Quaranta opere raccontano la prorompente forza creativa degli ultimi quattordici anni di lavoro dell’artista
Dal 17 luglio al 7 settembre sono in mostra al Vittoriano 40 opere di Irene Petrafesa. La personale “Tra terra e mare – Opere 2001-2014” comprende tele e lavori realizzati con tecniche miste, ossidi e materiali di risulta, oltre che a olio e pastelli.
La Petrafesa è un’artista poliedrica e dalla spiccata sensibilità che si ispira alla ricerca interiore di Pasolini, Moravia, Antonioni e Bertolucci, considerati dalla pittrice come suoi “padri spirituali”. La Petrafesa spiegando le sue opere scrive: “Non descrivo quel che accade ma cerco di collocare me stessa e l’osservatore nell’evento, tentando di coinvolgerlo emotivamente, creando un effetto estetico seducente che lo inviti a lasciarsi trasportare dai propri sensi”.
L’esposizione, curata da Claudio Strinati e Nicolina Bianchi, rivela la prorompente forza creativa degli ultimi quattordici anni di lavoro dell’artista. Essenziali per un’ottimale comprensione delle sue opere le fasi proposte all’interno del percorso espositivo: dal ciclo “Mediterraneo” a “Frammenti Metropolitani”, da “Paesaggi industriali…ciminiere” passando per “What identity”, “Profili” fino a “Respiri”, “Passeggeri e “Sospeso”, serie quest’ultima in cui, come spiega l’artista stessa “qualsiasi suono viene ovattato, attutito, qualsiasi movimento o immagine perdono di intensità, diventano fluidi ed è lì che io immagino possa anche avere origine la vita”.
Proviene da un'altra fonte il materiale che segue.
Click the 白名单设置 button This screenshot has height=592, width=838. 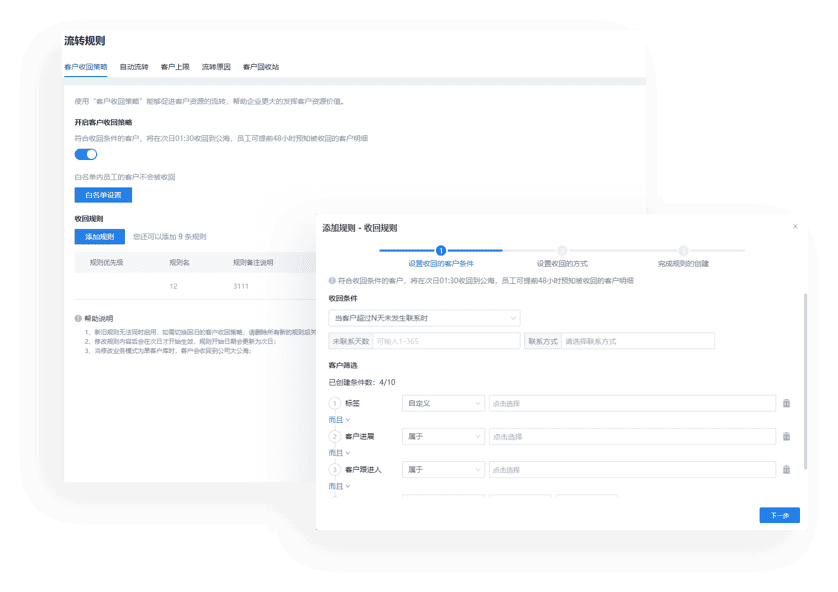(x=103, y=195)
Per la curatrice della mostra, Nicolina Bianchi, “La pittura di Irene Petrafesa segue da sempre la vita senza mai imbrigliarsi nel predeterminato, nel programmato, nel definito, e mette in scena un suo processo creativo “ri-vivendone” costantemente lo spirito di una narrazione dove i valori dell’arte vanno oltre la necessità interiore del fare pittura, oltre l’analisi della natura e dell’uomo. Il suo è un continuo esplorare osservare scrutare, dal suo affacciarsi alle prime esperienze artistiche dove già anticipava prepotentemente il messaggio di un piacere spontaneo e geniale del fare pittura fino ad oggi quando immersa nello spirito del nostro tempo, così controverso e contraddittorio, continua a disporre nella sua maniera privilegiata segni e spazi di colore e di forme”.
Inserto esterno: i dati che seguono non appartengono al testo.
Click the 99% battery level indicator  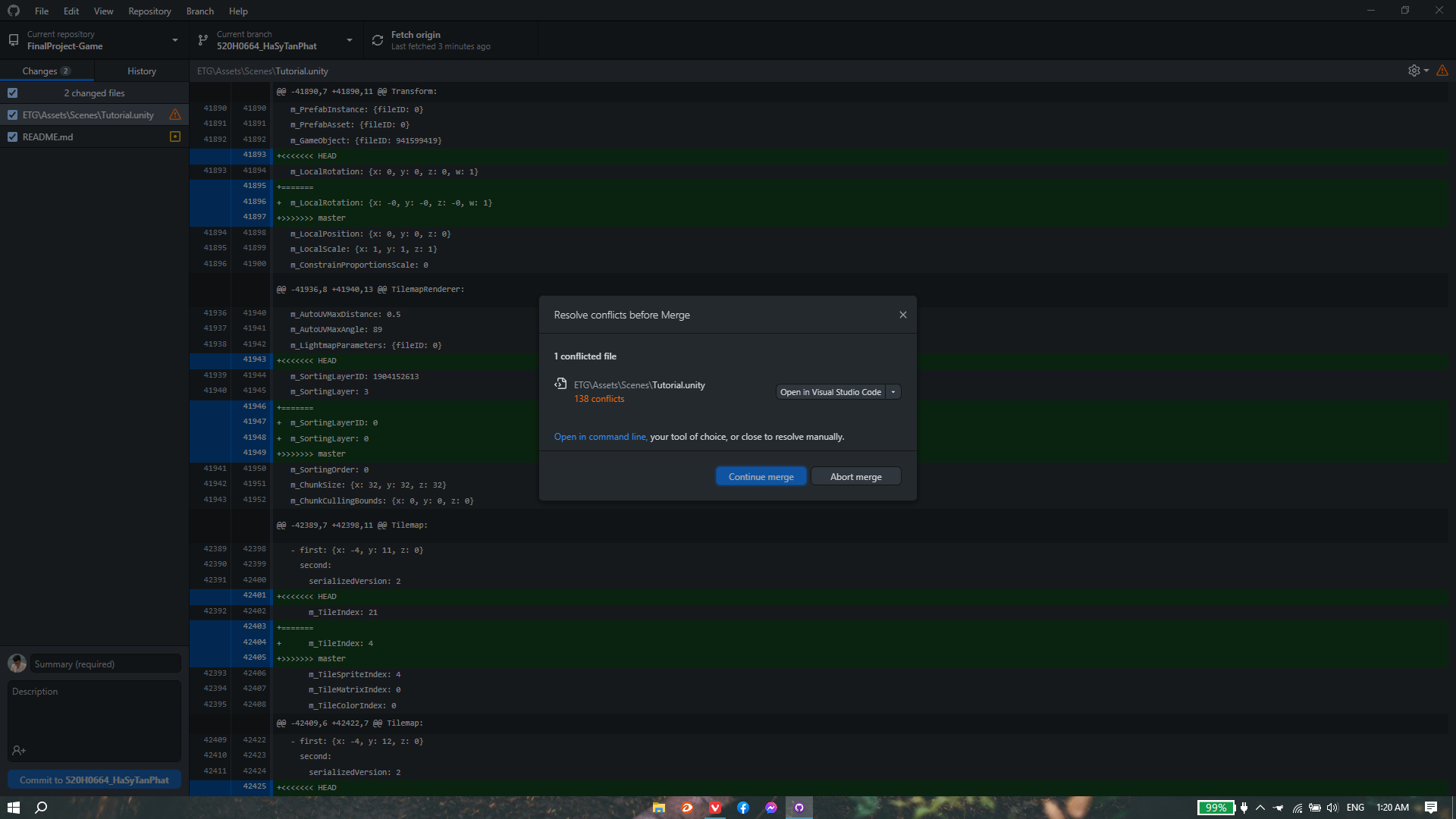pyautogui.click(x=1216, y=808)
“Irene sulla tela –prosegue Nicolina Bianchi – narra le sue urgenze di costruire e comunicare forme, e soprattutto quell’irrefrenabile piacere spontaneo del dipingere. E lo fa seguendo un processo creativo concreto ed essenziale che si evolve nella seduzione del colore, nelle figure eteree, impalpabili, quasi celate a volte da cromie di perla, ma che conservano sempre all’interno importanti frammenti di vitali anatomie. E’ questa la sua vera esperienza che si evolve nella conquista di una assoluta naturalezza della realtà, di una verità espressiva che non è mai approdo ma continuo progetto dell’andare avanti. Una sottile filosofia che segna tutta la sua storia pittorica sempre ben salda nei suoi ideali, nel suo sviluppo di argomentazioni d’arte, poetiche, ma al tempo stesso logiche e razionali”.
La mostra antologica di Irene Petrafesa è a ingresso libero al complesso del Vittoriano (orario 10,30-19,30).